RESPECT is rightfully given to someone who deserves it, not to just to anyone who asks for it.
On the Feb. 28 episode of TV5’s noontime show “Wowowillie,” the notoriously egotistical host Willie Revillame dressed down two of his co-hosts, causing yet another uproar.
Revillame cut the broadcast midway just so he could lecture comedians Ethel Booba and Ate Gay for having the guts to complain over their loss in the show’s singing and costume contest. He lambasted them on air, calling them unprofessional and ungrateful, and daring them to resign.
“Hindi sila professional. Sinigawan ko sila para malaman ninyo,” he told the audience.
We needed to know, he claimed. My question is, what for? So we would side with him, the all-righteous hero of the masses, and see Ethel and Ate Gay as villains?
Unprofessional, he also claimed. He might as well be pertaining to himself. The professional way is to keep internal problems internal. The argument, according to Revillame, started in the dressing room. Why blurt it out on national television? If there’s one thing he knows best, it’s how to generate publicity, good or bad.
Revillame also said the show was for the public and that everything was just for fun. But involving the public in a private matter is certainly no fun.

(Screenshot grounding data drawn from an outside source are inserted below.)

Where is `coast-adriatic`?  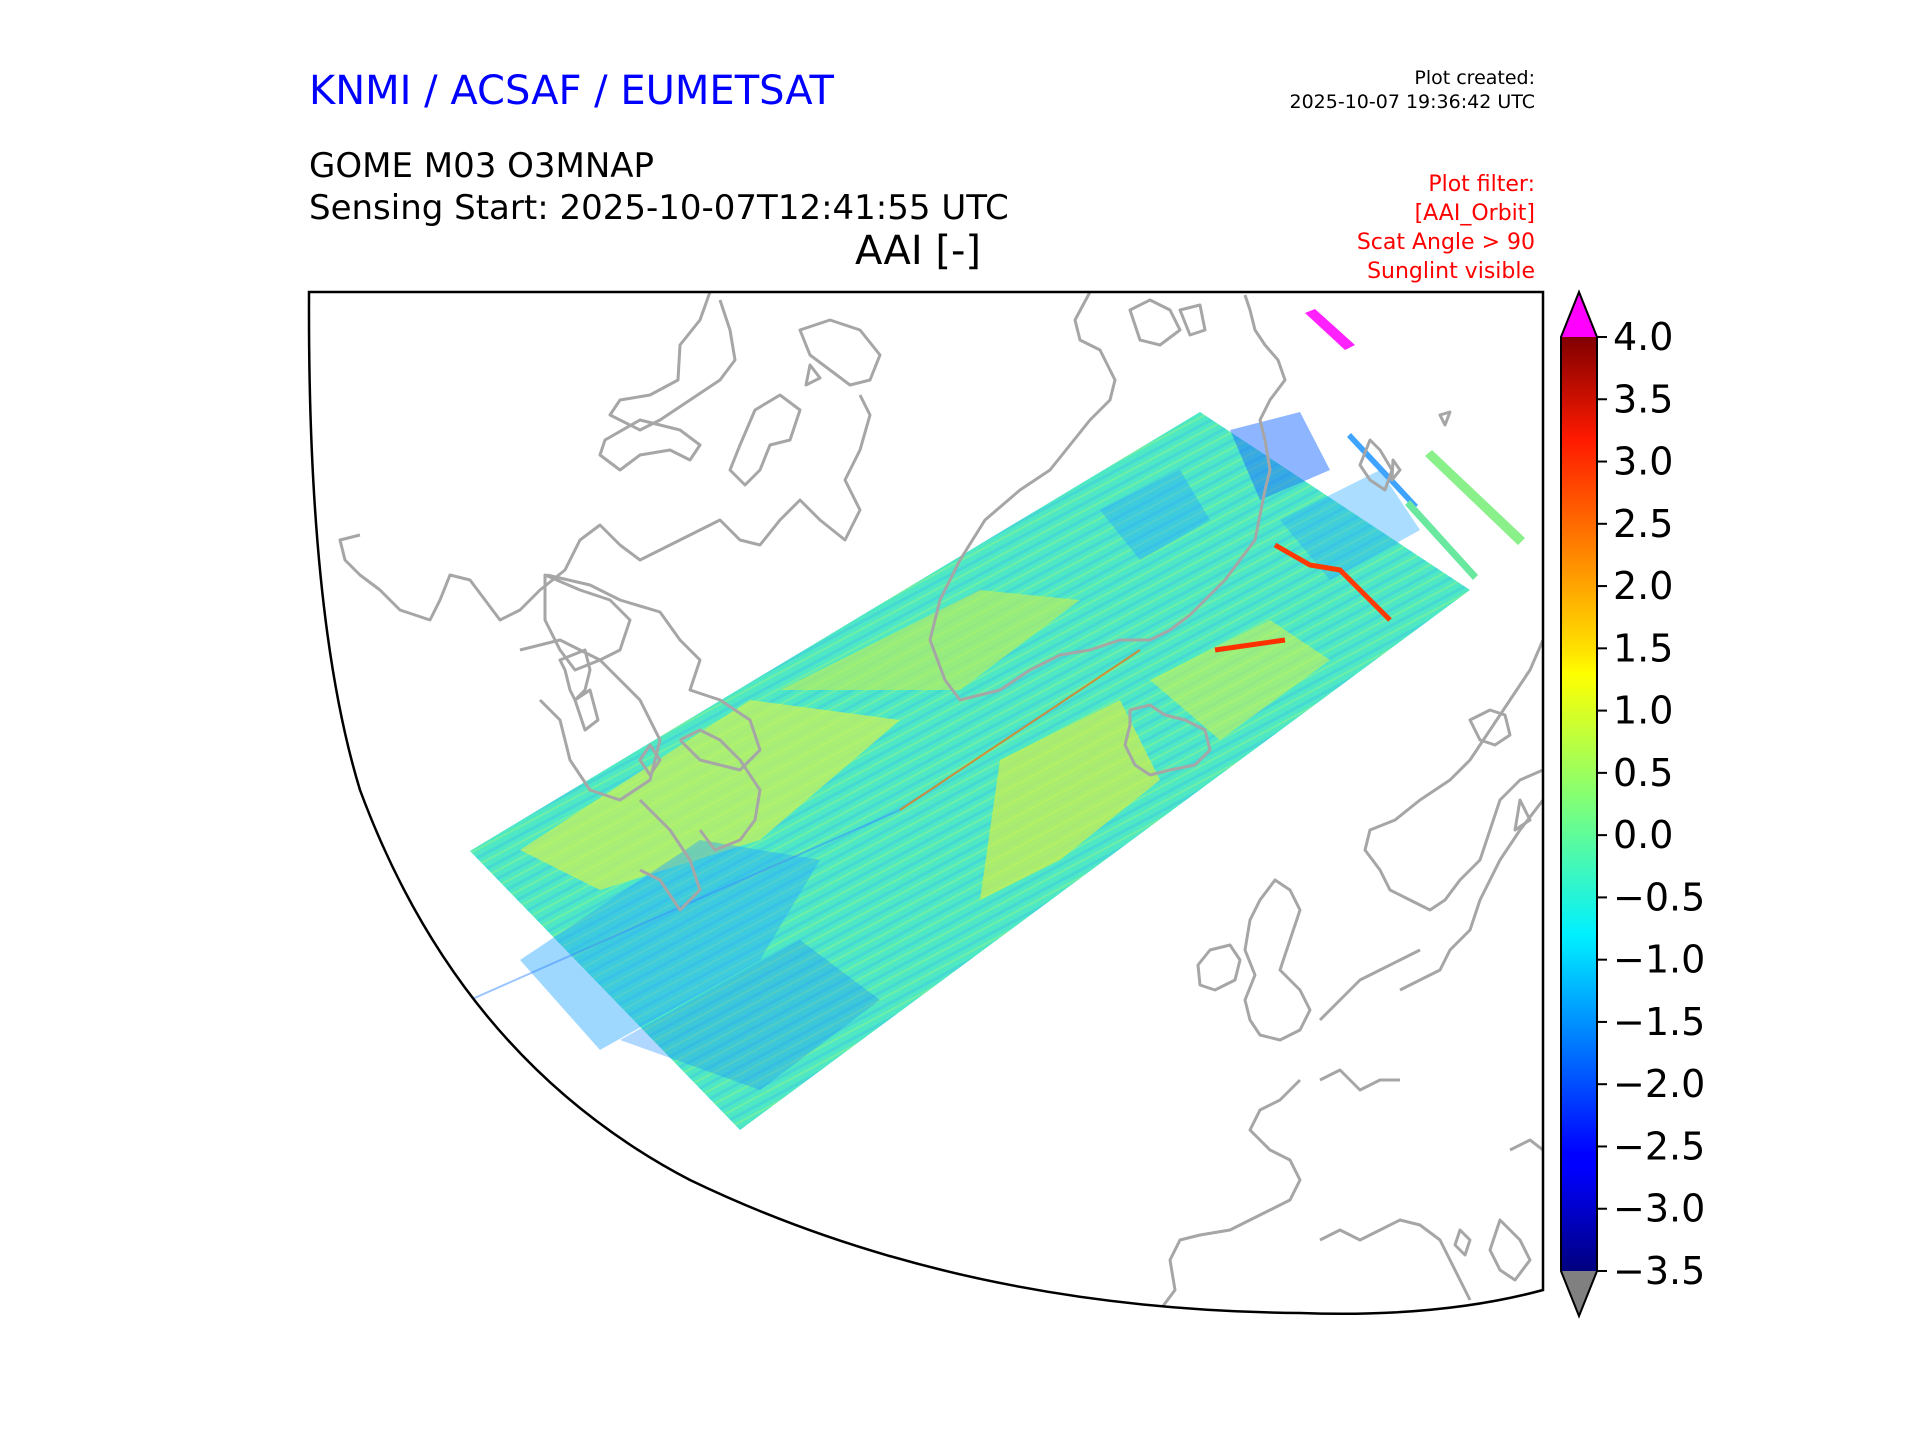
coast-adriatic is located at coordinates (1526, 1145).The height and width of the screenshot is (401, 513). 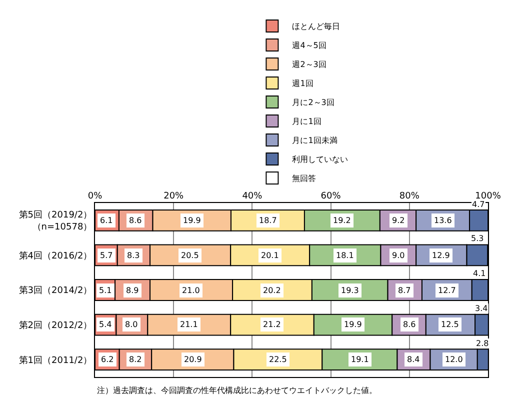 What do you see at coordinates (398, 256) in the screenshot?
I see `data-label: 9.0` at bounding box center [398, 256].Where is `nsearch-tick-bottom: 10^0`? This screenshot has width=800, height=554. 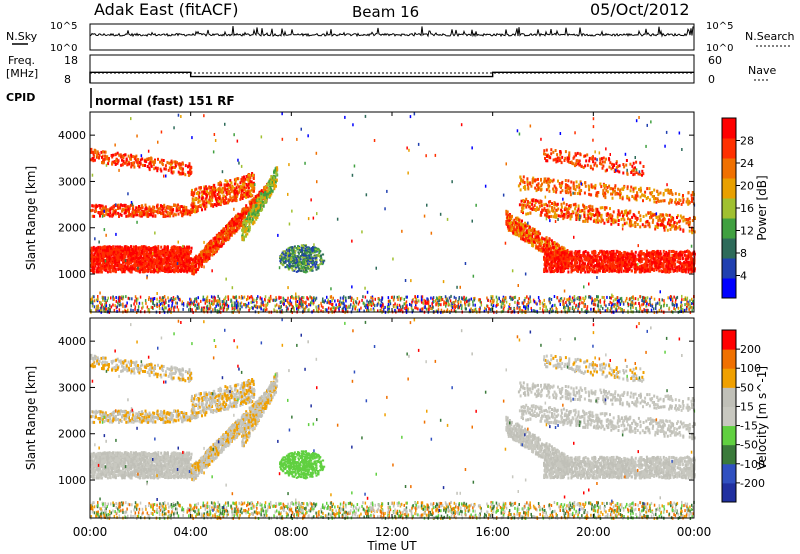
nsearch-tick-bottom: 10^0 is located at coordinates (720, 48).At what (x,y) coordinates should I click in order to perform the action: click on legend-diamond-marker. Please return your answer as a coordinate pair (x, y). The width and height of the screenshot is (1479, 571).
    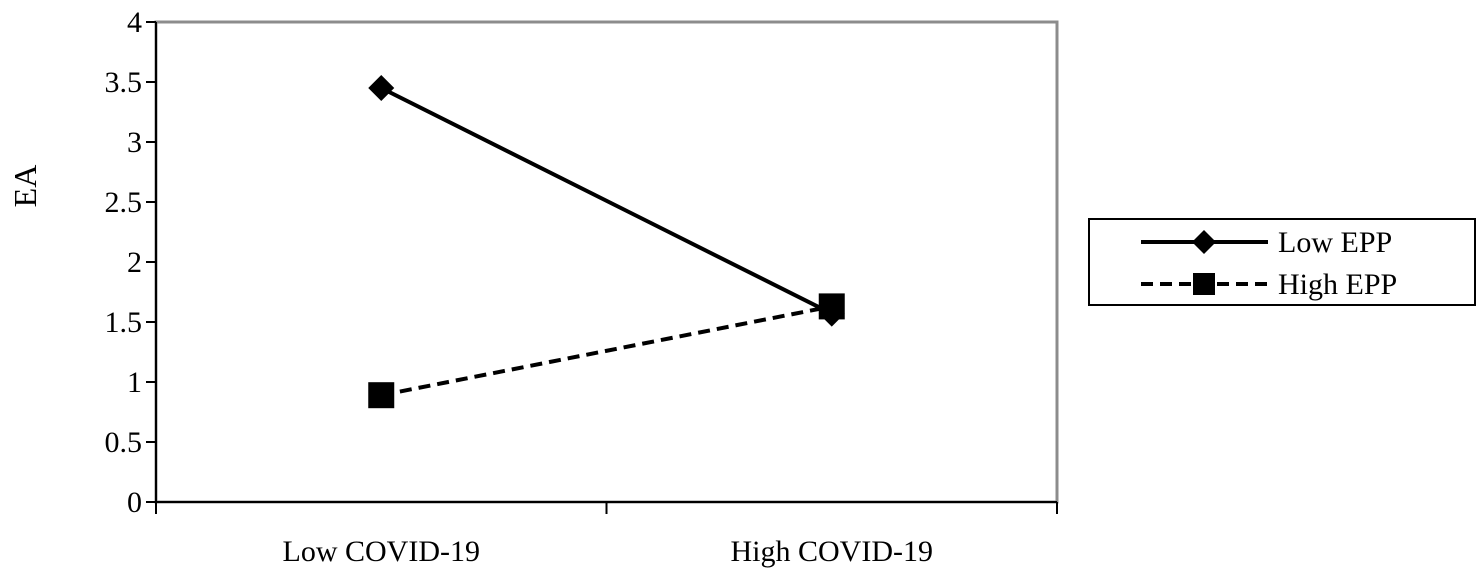
    Looking at the image, I should click on (1204, 242).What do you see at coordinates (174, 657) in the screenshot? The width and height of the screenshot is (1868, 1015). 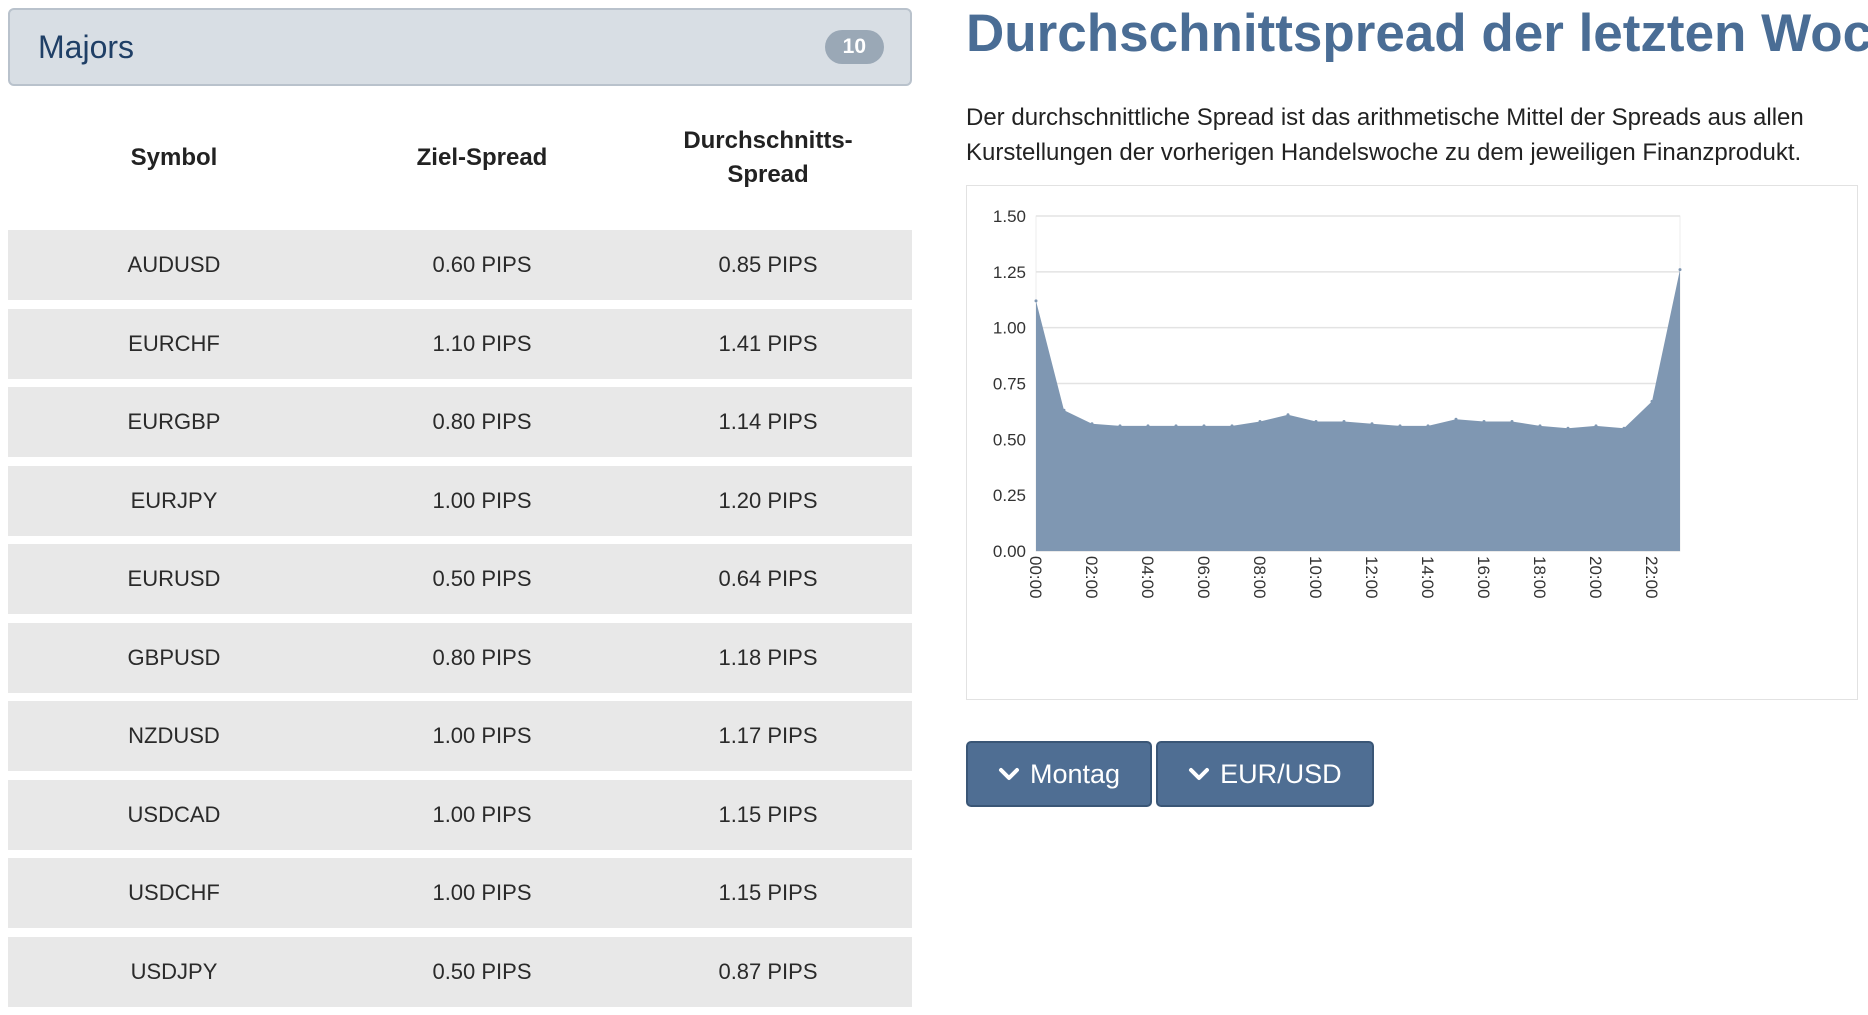 I see `symbol-cell: GBPUSD` at bounding box center [174, 657].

Unfortunately, it did not end there. Revillame went personal.
“Ethel, galing ka sa baba inaangat kita, ‘yun ang gagawin mo sa ‘kin? Ate Gay, binibigyan kita ng break, okay? Magkaroon kayo ng utang na loob.”
Revillame should know that we don’t do good to receive good.
I recall our ethics class this semester, when our instructor brought up Karol Wojtyla, the late Pope John Paul II, and his teachings about labor. The encyclical letter Laborem Exersens extols man’s dignity in work.
“You don’t do that to me,” Revillame kept on uttering during his show, demanding respect. The dignity of the worker had already been trampled upon.
Revillame’s outburst proved to be more of an attack he had brought upon himself. The backlash came from “memes” and reactions posted online by netizens.
While it may be true that Ethel and Ate Gay were disrecpectful, Revillame should keep in mind that respect runs both ways. Respect others if you want them to respect you. Just because someone is older or holds a higher position doesn’t always mean he or she is right. We’re all human beings created by God.
That thought aside, what hit me most was the fact that Revillame was applauded by the live audience. Are Filipinos that stupid to approve of such arrogance? In a society where money and fame form the basis of all things right and just, morality and ethics lie six feet under.
“Mag isip kayo…tumingin kayo kung saan kayo nanggaling…wag kayong masilaw at malunod sa palakpak at sigaw ng tao,” Revillame said.
He talks about thinking and looking back and learning from the past. Again, he might as well tell that to himself. We all know his previous transgressions, like disrespecting a former president during her funeral, and forcing a crying boy to do a “macho dance.”
I could go on and on about the immoral and unethical remarks made by his co-hosts. But disappointment mostly lies on the shallow audience. If this is a kind of thing that we should applaud, we’re no different from the spectators at the Roman Colosseum.